1Le site est localisé sur un plateau de calcaires jurassiques parsemé de petites dolines au niveau du Seuil du Poitou, dans la zone de contact entre bassin parisien et bassin aquitain. Il a été découvert lors d’un diagnostic réalisé par Frédéric Gerber (Inrap) en hiver 2011 sur le tracé de la future ligne à grande vitesse Sud-Europe-Atlantique (Gerber, 2011). Sylvain Soriano (CNRS) en avait alors réalisé l’étude des séries lithiques paléolithiques mises au jour.

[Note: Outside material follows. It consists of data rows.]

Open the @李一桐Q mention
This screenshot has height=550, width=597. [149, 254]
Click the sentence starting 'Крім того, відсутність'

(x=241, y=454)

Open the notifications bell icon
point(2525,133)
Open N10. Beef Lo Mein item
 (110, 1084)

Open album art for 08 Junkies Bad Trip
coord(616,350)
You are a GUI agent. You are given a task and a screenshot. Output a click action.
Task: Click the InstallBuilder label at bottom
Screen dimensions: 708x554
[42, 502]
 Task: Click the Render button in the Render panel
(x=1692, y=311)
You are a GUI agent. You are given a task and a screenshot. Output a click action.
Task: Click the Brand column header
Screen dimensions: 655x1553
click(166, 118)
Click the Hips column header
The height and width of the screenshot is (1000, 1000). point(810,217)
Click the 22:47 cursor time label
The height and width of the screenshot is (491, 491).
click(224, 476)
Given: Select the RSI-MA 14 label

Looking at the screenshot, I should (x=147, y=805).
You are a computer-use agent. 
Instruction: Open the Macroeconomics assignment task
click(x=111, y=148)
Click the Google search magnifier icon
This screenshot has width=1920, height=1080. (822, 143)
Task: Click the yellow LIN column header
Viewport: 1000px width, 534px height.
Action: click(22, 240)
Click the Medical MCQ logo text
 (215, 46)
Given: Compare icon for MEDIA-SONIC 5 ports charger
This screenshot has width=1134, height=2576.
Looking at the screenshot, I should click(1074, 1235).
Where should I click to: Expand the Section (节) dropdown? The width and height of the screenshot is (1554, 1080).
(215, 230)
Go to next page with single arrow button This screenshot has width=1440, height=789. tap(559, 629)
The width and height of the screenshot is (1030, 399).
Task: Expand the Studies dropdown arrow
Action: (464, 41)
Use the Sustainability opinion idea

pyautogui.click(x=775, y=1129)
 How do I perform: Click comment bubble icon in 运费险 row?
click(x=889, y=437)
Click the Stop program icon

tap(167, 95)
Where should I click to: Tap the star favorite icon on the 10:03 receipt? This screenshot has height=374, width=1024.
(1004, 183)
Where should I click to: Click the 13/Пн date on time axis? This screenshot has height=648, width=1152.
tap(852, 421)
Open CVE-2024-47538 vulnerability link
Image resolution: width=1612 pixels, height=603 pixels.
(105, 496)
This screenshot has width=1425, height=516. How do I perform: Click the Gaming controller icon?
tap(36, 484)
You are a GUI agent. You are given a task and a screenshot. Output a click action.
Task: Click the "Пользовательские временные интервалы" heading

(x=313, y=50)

2L’emprise de la fouille est située sur le rebord du plateau, en surplomb de la vallée encaissée de La Péruse, petit affluent de la Charente, qui s’écoule à l’est. L’approche a été mécanisée au maximum, ce qui a permis la fouille extensive du site et l’exploration de l’ensemble de la couverture sédimentaire pléistocène contenant les vestiges, exclusivement lithiques, qui atteint par endroits 3 m de puissance. La séquence sédimentaire observée comprend schématiquement au-dessus du substratum calcaire [ill. 1] : à la base, des argiles jaunes provenant de l’altération des calcaires, des limons argileux brun rouge d’origine colluviale (horizon paléoargilique – IIBT –, environ 50 cm d’épaisseur), des limons brun jaune d’origine éolienne (environ 1 m d’épaisseur), des limons bruns (horizon argilique – BT – du sol holocène, 40 cm). D’après l’étude micromorphologique, l’horizon IIBT est interprété comme un pédocomplexe qui représente le bilan de plusieurs interglaciaires du Pléistocène moyen.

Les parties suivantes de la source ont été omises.